→ Your goal:
Below is a listing; retype exactly the lines between the one containing "Task: Open a new tab with plus icon" and the one containing "The height and", inclusive, minus the pictures.

→ Source records:
____________________
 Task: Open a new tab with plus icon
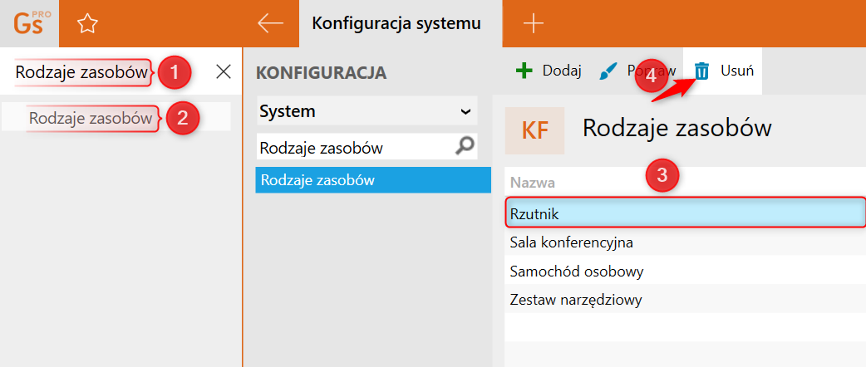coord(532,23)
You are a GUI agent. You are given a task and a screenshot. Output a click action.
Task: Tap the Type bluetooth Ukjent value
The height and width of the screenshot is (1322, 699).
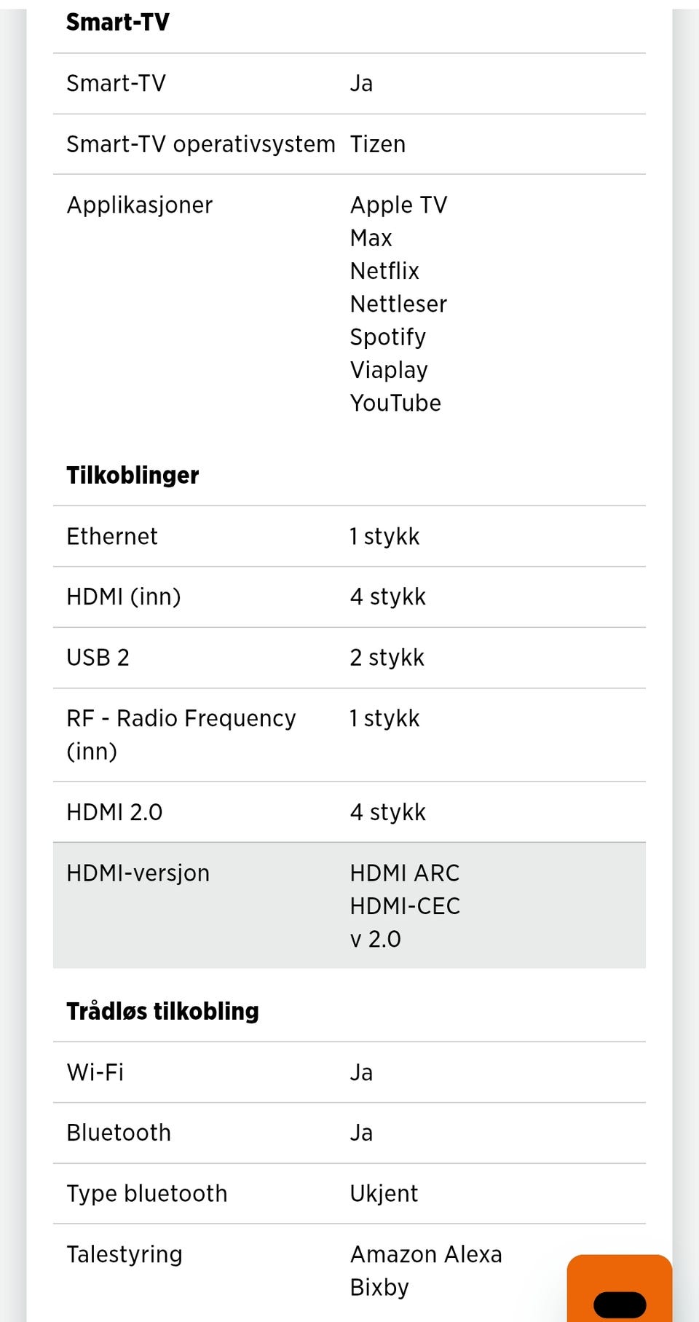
____________________
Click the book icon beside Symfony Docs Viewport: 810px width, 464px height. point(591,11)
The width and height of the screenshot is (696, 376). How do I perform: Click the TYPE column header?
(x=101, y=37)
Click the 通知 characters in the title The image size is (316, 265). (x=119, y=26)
____________________
→ Response area:
 Task: Open a new tab with plus icon
coord(532,23)
You are a GUI agent. You are given a task and a screenshot. Output a click action.
Task: Tap the Type bluetooth Ukjent value
The height and width of the screenshot is (1322, 699).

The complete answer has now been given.